None of the celebrities defending the terrorist attacks against Israel are apologizing. None are any of their brands. But the double standard means that a basic defense of Israel requires an apology.
The retail company Zara denounced on Tuesday comments made by one of its head designers about the Israel-Palestinian conflict after the remarks resulted in social media users calling for a boycott of the Spanish fashion brand.
Vanessa Perilman, Zara’s head designer for its women’s department, who is Jewish, got into a heated conversation with Palestinian male model Qaher Harhash on Instagram over the latter’s support for Palestinians and criticism of Israel.
Harhash has accused the Jewish state of perpetrating apartheid and the “ethnic cleansing” of Palestinians. On Thursday morning, the Jerusalem-born model claimed in his Instagram stories that the Israeli government “makes sure [Palestinians] never learn to speak Hebrew, so we could remain unemployed, in order for us to stay under the poverty-line … their whole country is built and continues to be built on our ethnic cleansing.”
Anyone is welcome to learn Hebrew. Israel provides free classes for anyone who wants to. Arab Muslims attend them, but more to improve their language for professional reasons than to learn the language which they generally already know.
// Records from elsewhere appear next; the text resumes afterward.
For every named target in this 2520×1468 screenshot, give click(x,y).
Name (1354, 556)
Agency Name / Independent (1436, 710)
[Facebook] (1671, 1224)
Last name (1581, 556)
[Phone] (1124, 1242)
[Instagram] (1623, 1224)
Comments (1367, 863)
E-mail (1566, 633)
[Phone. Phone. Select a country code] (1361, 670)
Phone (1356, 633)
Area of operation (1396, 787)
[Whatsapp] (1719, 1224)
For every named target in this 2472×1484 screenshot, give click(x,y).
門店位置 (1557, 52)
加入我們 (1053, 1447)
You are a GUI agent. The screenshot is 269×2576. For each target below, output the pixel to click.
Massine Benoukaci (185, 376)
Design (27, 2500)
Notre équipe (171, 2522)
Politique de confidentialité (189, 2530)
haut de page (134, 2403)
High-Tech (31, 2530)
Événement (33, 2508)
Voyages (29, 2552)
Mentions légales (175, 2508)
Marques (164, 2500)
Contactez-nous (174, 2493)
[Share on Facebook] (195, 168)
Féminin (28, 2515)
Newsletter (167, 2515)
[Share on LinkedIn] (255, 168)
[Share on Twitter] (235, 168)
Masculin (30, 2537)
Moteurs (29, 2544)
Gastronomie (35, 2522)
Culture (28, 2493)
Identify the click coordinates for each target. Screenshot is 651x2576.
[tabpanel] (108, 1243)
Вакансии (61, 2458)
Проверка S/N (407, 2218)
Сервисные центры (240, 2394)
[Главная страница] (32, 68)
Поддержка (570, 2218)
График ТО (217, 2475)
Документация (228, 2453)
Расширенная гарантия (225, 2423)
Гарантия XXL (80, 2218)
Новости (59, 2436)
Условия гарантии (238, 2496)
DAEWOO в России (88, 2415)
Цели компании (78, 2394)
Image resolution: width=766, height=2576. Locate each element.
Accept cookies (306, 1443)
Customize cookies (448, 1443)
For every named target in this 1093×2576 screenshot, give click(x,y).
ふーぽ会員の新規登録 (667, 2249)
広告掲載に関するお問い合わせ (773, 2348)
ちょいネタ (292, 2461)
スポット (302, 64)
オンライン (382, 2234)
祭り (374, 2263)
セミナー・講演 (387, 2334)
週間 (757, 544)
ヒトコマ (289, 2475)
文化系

The main employers for the so-called “Palestinian” parts of Israel are…
1. Israelis
2. UNRWA
3. Terrorist organizations
Back when there was still some remaining optimism about the peace process, Israel helped finance assorted employment zones.
But making up crazy stories about Israeli oppression is just the default and never requires any apologies. Defending Israel does.
On June 9, Perilman had written to Harhash on Instagram over direct message, saying, “Maybe if your people were educated then they wouldn’t blow up the hospitals and schools that Israel helped to pay for in Gaza. Israelis don’t teach children to hate nor throw stones at soldiers as your people do.”
They’re educated. They still choose to blow up hospitals and schools. Education is overrated.
Did Vanessa Perilman say anything that required an apology? No, but there’s been a history of people condemning terrorism and then being forced to apologize or being fired. The cases of Thomas Klocek at DePaul and Andrew Pessin at Connecticut College come to mind. The current defenders of Emily Wilder have little to say about them or Vanessa Perilman.
The difference between “cancel culture” and “accountability” is compatibility with leftist politics which are increasingly pro-terrorist.